The indictment against David Laurence Marion was unsealed during his appearance in Minneapolis Federal Court November 14. Marion is charged with one count of conspiracy to commit mail and wire fraud, one count of securities fraud, and one count of money laundering.
According to the indictment, Marion owned International Rarities Corporation (IRC), a business that bought, sold, and traded gold coins and precious metals, among other things.
Prosecutors say Marion directed his sales staff to cold call people from lead sheets in an attempt to get these individuals to buy, sell, or trade coins and precious metals.
The indictment alleges that between December 2010 and August 2011, IRC had received over $2 million in coins, precious metals, and money from customers who intended to purchase or exchange coins and precious metals.
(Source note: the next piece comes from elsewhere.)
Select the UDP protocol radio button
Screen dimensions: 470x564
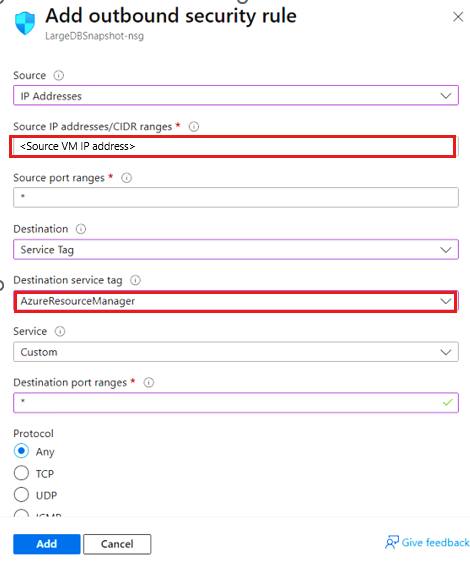(21, 495)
When customers inquired about the status of their orders, Marion and the IRC sales staff either ignored them, falsely indicated that their orders were being processed, or told them that their money, coins, and precious metals could not be returned because they were not available.
In truth, prosecutors allege, Marion used customers' money, coins, and precious metals for gambling, to pay for his lavish lifestyle, to pay commissions, to fulfill other customers' orders, to pay salaries, and to support his family. According to the indictment, customers lost approximately $1.7 million in money, coins, and precious metals as a result of this scheme.
The indictment also alleges that Marion was the president of International Rarities Holdings (IRH), a company that was not registered with the Securities and Exchange Commission (SEC) as a broker or dealer. Despite that fact, authorities say Marion raised approximately $1 million from at least 26 investors who believe that they were purchasing ownership shares of IRH.
He reportedly used $200,000 of those investor funds for his own personal use.
If convicted, Marion faces a potential maximum penalty of 20 years in federal prison for one count of securities fraud, 10 years in prison for one count of money laundering, and five years for one count of conspiracy to commit mail and wire fraud.